Elsevier

Real-Time Imaging

Volume 9, Issue 4, August 2003, Pages 277-287
Real-Time Imaging

A novel method for detecting lips, eyes and faces in real time

https://doi.org/10.1016/j.rti.2003.08.003Get rights and content

Abstract

This paper presents a real-time face detection algorithm for locating faces in images and videos. This algorithm finds not only the face regions, but also the precise locations of the facial components such as eyes and lips. The algorithm starts from the extraction of skin pixels based upon rules derived from a simple quadratic polynomial model. Interestingly, with a minor modification, this polynomial model is also applicable to the extraction of lips. The benefits of applying these two similar polynomial models are twofold. First, much computation time are saved. Second, both extraction processes can be performed simultaneously in one scan of the image or video frame. The eye components are then extracted after the extraction of skin pixels and lips. Afterwards, the algorithm removes the falsely extracted components by verifying with rules derived from the spatial and geometrical relationships of facial components. Finally, the precise face regions are determined accordingly. According to the experimental results, the proposed algorithm exhibits satisfactory performance in terms of both accuracy and speed for detecting faces with wide variations in size, scale, orientation, color, and expressions.

Introduction

In recent years, the fast advancement of the image processing techniques and the cost down of various image/video acquisition devices encouraged the development of many computer vision applications, such as vision-based surveillance, vision-based man–machine interfaces, vision-based biometrics, and so on. Among these many applications, face recognition is one of the central tasks that attract the attention of more and more researchers. A number of works in the literature had presented some face recognition applications in laboratorical and commercial scales [1], [2], [3], [4], [5], [6], [7], [8], [9], [10], [11]. One of the important tasks in designing a good face recognition system is the design of an efficient algorithm to locate faces in captured images or video. Actually, face detection is also a central task in some applications other than recognition systems. For example, in some video transmission applications, human faces are the only changing foreground objects in the video frames. Therefore, the repeated encoding, transmission and decoding of unchanged background parts are avoided to save the network bandwidth and computations. Hence, face detection plays a key role in segmenting the faces from the video background. As the face detection is always the first step in the processes of these recognition or transmission systems, its performance would put a strict limit on the achieved performance of the whole system. Ideally, a good face detector should accurately extract all faces in images regardless of their positions, scales, orientations, colors, shapes, poses, expressions and light conditions. However, for the current state of the art in image processing technologies, this goal is a big challenge. For this reason, many designed face detectors deal with only upright and frontal faces in well-constrained environments [1], [12], [13], [14], [15], [16].

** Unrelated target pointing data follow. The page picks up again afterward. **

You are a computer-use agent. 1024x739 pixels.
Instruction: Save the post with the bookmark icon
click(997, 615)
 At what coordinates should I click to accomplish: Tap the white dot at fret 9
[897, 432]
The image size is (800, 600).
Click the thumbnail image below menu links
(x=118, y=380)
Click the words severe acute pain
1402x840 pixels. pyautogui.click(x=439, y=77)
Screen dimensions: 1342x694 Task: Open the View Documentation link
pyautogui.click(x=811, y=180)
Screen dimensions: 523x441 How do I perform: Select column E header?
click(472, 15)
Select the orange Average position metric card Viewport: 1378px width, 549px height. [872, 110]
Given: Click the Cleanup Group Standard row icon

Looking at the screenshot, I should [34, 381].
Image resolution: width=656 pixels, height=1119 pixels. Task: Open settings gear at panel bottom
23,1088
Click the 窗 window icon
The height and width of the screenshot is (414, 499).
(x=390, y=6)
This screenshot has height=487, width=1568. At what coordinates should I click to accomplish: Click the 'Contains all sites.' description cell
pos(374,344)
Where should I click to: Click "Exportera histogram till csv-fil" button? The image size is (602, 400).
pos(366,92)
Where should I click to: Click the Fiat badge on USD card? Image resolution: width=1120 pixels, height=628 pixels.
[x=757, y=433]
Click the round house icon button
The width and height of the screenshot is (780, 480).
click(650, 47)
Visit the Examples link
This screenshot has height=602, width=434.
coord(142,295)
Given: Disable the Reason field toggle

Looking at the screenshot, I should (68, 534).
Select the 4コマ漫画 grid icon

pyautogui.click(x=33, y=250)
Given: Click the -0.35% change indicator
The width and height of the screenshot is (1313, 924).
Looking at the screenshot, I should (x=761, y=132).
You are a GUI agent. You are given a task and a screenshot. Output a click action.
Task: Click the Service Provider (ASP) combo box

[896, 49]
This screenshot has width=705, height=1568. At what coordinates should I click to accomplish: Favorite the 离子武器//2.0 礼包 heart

In addition to the accuracy, another important concern is the detecting speed. For instances, in many video phones and surveillance applications, the real-time speed is a critical requirement. This real-time speed requirement prohibited many algorithms that precisely extract faces at the cost of an extensive amount of computation time. Some high-speed computer CPUs may provide a good hardware solution to the speed requirement; however, the high costs of these powerful CPUs may also cut down the acceptability of these systems for common users.

In this paper, we propose a novel real-time face detection algorithm that can accurately locate both the face regions in images and the eyes and lips for each located face. The detailed capability specifications of the proposed algorithm are described as follows:

  • 1.

    Users can tilt their faces left or right for about 45°.

  • 2.

    Users can raise, lower, or rotate their heads as long as neither lips nor eyes are occluded.

  • 3.

    The sizes of faces are limited to the size between 1600 (=40×40) pixels and 9216 (=96×96) pixels. This limitation is set to fit the resolution requirements for general face recognition engines. The values can be easily adjusted if different resolutions are demanded.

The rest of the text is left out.